The notes below offer histories of specific libraries from around the world.  Some notes offer general histories, while others focus on specific collections, facilities, and programs.  Libraries have played versatile, broad roles in many communities, serving as reading places as well as community centers for food drives, plays, town meetings, knitting bees, celebrity talks, and more.  Please consider submitting the history of your library!



Note: (March 7, 2017): The Santa Monica Public Library: An Illustrated History

By Kathy Lo

Author Bio: Kathy Lo joined Santa Monica Public Library in 2006 and is a Librarian II in the Reference Services Division, specializing in the Image Archives collections. Her deep interest in archives and visual history can be traced back to a childhood filled with trips to libraries and museums. Currently Kathy is working with colleagues to digitize and preserve the library’s unique resources, such as the historical city directories and microfilm reels of the city’s paper of record. By building on existing collaborations in the long term, she hopes to explore the intersection of personal and public histories and expand the library’s role in telling stories through those histories.

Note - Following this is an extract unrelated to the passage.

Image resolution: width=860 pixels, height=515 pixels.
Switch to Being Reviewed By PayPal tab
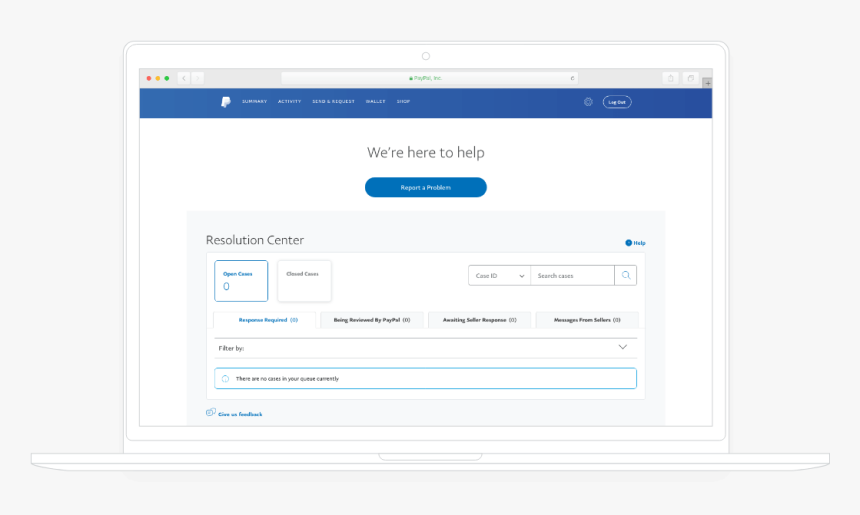coord(371,320)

Introduction from the Editor: A beautiful example of local library history!  Richly illustrated, the author showcases SMPL as a center of local culture.   From the Women’s Christian Temperance Union of the nineteenth century to the environmental design campaigns of the twenty-first century, this tapestry of historical photos documents how SMPL reflected the social movements of its times.  The author includes captions and a chronology covering fascinating and noteworthy facts from SMPL’s history, such as its role in pioneering story times on the American West Coast.  Read Ms. Lo’s book here: The Santa Monica Public Library: An Illustrated History.  Special thanks to Susan Lamb, Interim Principal Librarian, for sending this link to LHRT News and Notes.–Brett Spencer, Editor 


Note (March 6, 2017): History of the Margaret H. McAllen Memorial Archives of the Museum of South Texas History

By Phyllis Kinnison

Author Bio: Phyllis Kinnison, MLIS, is the Archivist at the Margaret H. McAllen Memorial Archives of the Museum of South Texas History.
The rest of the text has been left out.